A Polícia Civil de Minas Gerais concluiu o inquérito sobre a morte de Alice Martins Alves, 32 anos, mulher trans espancada na madrugada de 23 de outubro, na Savassi, Região Centro-Sul de Belo Horizonte. Dois funcionários do Rei do Pastel foram indiciados por feminicídio qualificado por discriminação de gênero, mas seguem em liberdade.
Perseguição, agressões e insultos transfóbicos
De acordo com o inquérito, Alice havia consumido bebidas alcoólicas em uma unidade do bar e saiu após a meia-noite. A versão inicial da delegada Iara França apontava que ela teria deixado o local sem pagar uma conta de R$ 22 — algo que, segundo o bar, não gerava cobrança automática aos garçons. No entanto, testemunhas e áudios coletados pela investigação apontaram que os dois funcionários seguiram a vítima até a avenida Getúlio Vargas.
Imagens de segurança registraram a abordagem: Alice afirma que havia pago. Ainda assim, os homens iniciam as agressões. O áudio mostra insultos transfóbicos, ameaças e ao menos 12 pedidos de socorro. A violência persiste por mais de dez minutos até que um motoboy intervém, interrompendo o ataque.
Agressão motivada por uma gorjeta de R$ 2,20
Durante as apurações, um gerente do estabelecimento relatou que a gorjeta — cerca de R$ 2,20 — não é repassada ao garçom quando a conta não é paga, o que reforçou a tese de que o ataque teria sido motivado por esse valor irrisório. Ele também afirmou que, após a agressão, os funcionários retornaram ao trabalho “calmamente”.
Atendimentos e evolução clínica até a morte
- Após o ataque, Alice foi atendida primeiro pela UPA Centro-Sul e liberada.
- Em 2 de novembro, voltou a procurar atendimento, quando foram constatadas fraturas de costelas, cortes no nariz e desvio de septo.
- Em 8 de novembro, uma nova internação detectou perfuração do intestino.
- No dia 9, passou por cirurgia de emergência, mas morreu de infecção generalizada (sepse) causada pela perfuração provocada por fragmentos das costelas quebradas.

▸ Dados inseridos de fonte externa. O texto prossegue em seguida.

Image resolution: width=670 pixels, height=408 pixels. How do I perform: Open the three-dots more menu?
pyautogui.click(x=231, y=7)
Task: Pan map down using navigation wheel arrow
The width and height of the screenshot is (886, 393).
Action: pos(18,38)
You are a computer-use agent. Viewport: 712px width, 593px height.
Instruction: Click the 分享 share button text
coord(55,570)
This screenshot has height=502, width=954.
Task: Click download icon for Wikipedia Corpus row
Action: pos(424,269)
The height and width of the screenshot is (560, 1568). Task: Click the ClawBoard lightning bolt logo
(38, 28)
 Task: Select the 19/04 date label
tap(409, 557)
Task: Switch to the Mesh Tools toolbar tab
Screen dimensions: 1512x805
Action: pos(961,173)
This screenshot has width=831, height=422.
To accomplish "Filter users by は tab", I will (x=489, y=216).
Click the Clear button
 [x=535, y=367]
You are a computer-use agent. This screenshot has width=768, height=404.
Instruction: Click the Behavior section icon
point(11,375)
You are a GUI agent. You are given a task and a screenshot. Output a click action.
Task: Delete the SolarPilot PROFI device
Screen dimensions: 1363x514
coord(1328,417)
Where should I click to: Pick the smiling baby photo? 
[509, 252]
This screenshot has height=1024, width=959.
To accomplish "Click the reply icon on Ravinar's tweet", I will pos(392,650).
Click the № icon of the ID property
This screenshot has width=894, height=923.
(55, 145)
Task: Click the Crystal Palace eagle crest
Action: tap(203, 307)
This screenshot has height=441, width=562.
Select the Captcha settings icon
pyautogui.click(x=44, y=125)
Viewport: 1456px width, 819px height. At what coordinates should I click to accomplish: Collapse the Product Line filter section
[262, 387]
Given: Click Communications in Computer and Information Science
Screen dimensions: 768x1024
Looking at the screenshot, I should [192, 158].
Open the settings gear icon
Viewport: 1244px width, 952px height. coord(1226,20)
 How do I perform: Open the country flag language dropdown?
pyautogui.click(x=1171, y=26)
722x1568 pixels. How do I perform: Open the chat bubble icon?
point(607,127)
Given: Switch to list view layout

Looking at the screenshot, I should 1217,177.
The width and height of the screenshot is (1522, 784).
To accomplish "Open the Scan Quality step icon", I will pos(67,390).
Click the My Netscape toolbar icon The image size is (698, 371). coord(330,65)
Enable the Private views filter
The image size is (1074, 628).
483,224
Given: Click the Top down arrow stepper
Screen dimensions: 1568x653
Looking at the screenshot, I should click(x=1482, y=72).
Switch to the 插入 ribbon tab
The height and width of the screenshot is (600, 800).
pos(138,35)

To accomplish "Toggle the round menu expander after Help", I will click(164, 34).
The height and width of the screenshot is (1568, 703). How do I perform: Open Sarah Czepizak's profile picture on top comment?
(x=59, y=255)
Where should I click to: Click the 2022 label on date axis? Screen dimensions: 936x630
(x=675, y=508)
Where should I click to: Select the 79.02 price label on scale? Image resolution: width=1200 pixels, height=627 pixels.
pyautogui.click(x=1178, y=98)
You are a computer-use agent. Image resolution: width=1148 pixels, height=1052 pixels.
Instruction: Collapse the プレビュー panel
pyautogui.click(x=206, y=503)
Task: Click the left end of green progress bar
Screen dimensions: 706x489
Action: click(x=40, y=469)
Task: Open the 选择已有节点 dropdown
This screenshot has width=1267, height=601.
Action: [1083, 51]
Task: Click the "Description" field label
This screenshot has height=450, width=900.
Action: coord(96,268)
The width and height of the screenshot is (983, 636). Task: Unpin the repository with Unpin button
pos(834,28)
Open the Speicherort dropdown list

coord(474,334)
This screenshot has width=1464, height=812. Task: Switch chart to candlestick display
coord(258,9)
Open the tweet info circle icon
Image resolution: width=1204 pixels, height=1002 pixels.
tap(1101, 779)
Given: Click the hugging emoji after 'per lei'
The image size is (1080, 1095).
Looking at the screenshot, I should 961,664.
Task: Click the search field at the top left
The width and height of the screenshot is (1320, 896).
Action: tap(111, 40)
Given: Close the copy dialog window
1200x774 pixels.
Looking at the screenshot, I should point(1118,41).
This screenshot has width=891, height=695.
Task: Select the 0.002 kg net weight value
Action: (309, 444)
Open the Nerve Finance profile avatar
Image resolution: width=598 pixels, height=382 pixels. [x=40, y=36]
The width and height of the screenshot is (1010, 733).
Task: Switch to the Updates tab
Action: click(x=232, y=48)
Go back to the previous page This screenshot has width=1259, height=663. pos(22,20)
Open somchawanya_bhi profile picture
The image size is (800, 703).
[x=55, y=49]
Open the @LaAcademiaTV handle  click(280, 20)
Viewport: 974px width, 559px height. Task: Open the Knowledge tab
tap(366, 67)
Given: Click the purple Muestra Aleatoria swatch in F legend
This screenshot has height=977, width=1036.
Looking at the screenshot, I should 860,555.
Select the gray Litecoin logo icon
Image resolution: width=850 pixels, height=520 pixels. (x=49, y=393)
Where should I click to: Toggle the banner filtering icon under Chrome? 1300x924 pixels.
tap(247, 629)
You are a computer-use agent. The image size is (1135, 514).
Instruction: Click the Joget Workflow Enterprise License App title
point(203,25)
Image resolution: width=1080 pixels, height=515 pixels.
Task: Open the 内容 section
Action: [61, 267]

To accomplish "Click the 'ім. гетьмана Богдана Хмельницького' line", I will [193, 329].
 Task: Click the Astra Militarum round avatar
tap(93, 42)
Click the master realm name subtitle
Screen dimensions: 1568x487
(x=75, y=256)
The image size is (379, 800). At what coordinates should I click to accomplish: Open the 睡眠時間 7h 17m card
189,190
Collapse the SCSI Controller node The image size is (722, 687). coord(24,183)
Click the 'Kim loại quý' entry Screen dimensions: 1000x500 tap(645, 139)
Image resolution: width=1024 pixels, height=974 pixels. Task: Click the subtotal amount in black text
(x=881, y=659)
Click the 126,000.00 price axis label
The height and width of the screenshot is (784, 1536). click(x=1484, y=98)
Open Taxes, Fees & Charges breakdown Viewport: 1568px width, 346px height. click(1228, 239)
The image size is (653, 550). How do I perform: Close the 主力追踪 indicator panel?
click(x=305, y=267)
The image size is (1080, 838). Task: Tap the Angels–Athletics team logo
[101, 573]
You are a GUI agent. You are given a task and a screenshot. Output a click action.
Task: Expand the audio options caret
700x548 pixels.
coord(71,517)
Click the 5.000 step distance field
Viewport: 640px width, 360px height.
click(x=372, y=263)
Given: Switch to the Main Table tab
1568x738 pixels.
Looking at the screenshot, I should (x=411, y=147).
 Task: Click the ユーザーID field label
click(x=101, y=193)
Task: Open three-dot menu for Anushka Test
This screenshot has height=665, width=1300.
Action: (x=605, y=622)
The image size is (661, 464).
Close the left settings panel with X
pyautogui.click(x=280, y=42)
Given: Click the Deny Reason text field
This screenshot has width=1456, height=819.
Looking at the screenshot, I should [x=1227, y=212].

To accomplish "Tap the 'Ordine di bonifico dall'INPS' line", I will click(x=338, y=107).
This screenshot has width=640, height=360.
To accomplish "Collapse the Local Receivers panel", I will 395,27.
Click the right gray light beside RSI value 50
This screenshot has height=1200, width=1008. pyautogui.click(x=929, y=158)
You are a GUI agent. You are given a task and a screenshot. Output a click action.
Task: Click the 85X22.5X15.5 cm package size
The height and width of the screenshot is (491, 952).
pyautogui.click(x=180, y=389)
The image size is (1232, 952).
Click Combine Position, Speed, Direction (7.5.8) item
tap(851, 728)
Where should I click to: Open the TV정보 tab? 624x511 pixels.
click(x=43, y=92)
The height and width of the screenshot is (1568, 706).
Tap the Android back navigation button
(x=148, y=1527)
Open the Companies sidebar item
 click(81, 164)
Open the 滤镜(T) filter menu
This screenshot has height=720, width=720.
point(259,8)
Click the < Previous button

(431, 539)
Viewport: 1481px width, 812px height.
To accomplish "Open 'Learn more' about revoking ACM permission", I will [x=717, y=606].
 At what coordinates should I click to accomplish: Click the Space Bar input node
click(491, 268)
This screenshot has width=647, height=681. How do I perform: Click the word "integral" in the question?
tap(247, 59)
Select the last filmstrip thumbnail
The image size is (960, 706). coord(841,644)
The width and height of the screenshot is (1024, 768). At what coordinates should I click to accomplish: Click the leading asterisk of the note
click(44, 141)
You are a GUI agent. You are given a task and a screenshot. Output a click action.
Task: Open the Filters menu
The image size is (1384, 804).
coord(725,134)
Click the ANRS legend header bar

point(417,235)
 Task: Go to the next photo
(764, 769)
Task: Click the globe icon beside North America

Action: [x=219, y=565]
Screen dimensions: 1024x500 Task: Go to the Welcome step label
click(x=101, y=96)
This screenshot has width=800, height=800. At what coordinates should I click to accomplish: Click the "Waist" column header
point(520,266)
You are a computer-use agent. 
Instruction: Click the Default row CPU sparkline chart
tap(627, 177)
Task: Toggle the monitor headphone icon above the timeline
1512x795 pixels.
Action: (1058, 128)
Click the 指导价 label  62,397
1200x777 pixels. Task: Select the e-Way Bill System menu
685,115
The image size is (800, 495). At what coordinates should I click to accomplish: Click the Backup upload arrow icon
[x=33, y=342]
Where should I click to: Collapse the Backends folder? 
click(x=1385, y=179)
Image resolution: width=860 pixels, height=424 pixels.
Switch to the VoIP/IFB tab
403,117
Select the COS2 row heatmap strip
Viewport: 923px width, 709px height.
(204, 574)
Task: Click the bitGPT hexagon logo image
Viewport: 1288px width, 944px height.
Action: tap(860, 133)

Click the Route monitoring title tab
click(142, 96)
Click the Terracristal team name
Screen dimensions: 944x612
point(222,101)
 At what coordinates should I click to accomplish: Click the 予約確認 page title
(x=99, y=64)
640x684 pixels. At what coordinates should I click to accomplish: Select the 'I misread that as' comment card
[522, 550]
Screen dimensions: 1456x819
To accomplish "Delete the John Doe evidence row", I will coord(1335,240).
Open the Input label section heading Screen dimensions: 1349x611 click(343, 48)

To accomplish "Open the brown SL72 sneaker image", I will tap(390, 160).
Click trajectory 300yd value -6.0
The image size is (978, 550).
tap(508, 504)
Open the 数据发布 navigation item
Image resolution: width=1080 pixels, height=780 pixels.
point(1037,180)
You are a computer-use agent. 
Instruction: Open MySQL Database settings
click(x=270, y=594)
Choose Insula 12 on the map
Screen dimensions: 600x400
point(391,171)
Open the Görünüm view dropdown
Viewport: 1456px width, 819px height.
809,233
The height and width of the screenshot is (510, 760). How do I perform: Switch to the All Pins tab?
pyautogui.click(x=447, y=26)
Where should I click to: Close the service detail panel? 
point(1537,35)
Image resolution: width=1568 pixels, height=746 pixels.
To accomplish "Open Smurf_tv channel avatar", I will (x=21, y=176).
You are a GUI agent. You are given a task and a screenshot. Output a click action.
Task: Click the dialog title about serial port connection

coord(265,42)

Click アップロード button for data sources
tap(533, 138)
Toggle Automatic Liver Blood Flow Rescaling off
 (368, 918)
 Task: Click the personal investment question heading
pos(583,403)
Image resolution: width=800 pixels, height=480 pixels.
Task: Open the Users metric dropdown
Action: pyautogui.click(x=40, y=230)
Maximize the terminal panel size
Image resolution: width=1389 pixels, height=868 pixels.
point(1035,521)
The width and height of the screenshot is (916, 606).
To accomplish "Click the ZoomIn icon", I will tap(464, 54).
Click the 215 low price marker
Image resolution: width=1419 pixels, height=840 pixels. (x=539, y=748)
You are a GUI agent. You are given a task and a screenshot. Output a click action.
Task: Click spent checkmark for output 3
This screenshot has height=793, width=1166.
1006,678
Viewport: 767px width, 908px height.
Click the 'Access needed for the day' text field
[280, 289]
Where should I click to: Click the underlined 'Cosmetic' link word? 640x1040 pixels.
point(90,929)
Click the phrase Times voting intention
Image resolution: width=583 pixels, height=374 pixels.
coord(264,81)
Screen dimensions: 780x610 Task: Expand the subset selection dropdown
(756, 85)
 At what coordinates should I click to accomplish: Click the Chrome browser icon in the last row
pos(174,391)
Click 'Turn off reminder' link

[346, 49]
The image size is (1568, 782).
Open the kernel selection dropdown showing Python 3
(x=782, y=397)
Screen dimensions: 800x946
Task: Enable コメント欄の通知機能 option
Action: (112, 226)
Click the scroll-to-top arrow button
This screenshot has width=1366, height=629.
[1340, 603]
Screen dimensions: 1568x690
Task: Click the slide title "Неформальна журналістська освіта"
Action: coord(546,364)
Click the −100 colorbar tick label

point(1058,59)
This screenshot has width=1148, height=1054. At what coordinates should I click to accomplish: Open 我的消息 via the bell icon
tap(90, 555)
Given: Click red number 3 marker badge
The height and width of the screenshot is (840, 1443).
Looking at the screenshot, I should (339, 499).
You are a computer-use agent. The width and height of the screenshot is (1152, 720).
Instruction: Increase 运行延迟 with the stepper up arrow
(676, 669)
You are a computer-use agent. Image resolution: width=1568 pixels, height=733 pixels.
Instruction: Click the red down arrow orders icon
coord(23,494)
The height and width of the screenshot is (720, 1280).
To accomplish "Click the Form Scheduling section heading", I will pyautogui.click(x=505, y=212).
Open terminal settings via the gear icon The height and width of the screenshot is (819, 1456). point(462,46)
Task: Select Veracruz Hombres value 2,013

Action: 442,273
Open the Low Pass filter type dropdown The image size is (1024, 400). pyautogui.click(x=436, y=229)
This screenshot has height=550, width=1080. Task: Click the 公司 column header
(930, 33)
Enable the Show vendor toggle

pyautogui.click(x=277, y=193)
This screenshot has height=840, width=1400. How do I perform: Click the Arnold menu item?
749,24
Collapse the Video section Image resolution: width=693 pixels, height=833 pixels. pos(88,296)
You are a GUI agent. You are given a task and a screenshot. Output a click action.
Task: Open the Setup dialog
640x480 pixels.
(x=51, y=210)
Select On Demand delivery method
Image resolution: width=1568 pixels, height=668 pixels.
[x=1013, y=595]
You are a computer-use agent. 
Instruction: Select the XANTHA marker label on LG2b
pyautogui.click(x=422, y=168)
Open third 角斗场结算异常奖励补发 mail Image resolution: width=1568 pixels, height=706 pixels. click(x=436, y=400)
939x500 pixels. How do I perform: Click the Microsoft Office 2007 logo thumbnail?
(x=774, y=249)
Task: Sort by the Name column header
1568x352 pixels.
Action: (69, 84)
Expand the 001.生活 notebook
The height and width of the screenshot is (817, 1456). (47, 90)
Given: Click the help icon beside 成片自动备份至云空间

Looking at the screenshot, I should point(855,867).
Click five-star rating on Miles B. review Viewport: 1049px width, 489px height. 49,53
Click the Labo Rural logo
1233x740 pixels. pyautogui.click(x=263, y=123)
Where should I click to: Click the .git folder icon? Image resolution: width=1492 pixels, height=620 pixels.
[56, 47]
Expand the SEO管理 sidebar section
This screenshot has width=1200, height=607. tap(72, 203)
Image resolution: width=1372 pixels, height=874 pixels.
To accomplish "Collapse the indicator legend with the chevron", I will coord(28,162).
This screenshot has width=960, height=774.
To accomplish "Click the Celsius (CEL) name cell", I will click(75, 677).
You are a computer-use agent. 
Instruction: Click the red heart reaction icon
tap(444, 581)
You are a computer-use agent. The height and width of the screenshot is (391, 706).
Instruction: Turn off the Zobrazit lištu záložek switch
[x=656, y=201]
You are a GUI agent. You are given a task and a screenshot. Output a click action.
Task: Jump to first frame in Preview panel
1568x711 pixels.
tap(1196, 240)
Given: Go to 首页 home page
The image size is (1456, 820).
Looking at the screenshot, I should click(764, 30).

Ministério Público pediu prisão; Justiça recusou
Mesmo com a conclusão das investigações, os suspeitos não foram presos. A juíza Ana Carolina Rauen, do 1º Tribunal Sumariante do Tribunal do Júri, negou dois pedidos de prisão preventiva — um da Polícia Civil e outro do Ministério Público.
A magistrada alegou que:
- Ainda não há comprovação de que as agressões foram a causa direta da morte (embora laudos posteriores confirmem essa relação).
- A participação individual de cada suspeito permanece “nebulosa”, exigindo investigação mais detalhada.
Em recurso, o Ministério Público contestou os argumentos e destacou que laudos médicos comprovam que as fraturas provocadas pelas agressões resultaram na perfuração intestinal que levou à morte. O órgão também ressaltou:
- caráter hediondo, fútil e torpe do crime;
- violência covarde contra uma vítima embriagada;
- risco à ordem pública, já que um dos investigados possui histórico criminal;
- frieza dos autores, que retornaram ao trabalho após a agressão.
Até o momento, não houve nova decisão judicial.
Linha do tempo do caso Alice
- 22/10 – Alice sai de uma unidade do Rei do Pastel sem pagar a conta.
- 23/10 (madrugada) – É perseguida e espancada por dois funcionários; grita por socorro 12 vezes.
- 23/10 – Socorrida pelo Samu e encaminhada à UPA.
- 02/11 – Descobertas fraturas nas costelas.
- 08/11 – Diagnóstico de perfuração intestinal.
- 09/11 – Cirurgia de emergência; Alice morre por sepse.
- 13/11 – Polícia Civil pede prisão preventiva.
- 26/11 – Justiça nega.
- 04/12 – PCMG conclui inquérito e indicia os dois funcionários por feminicídio.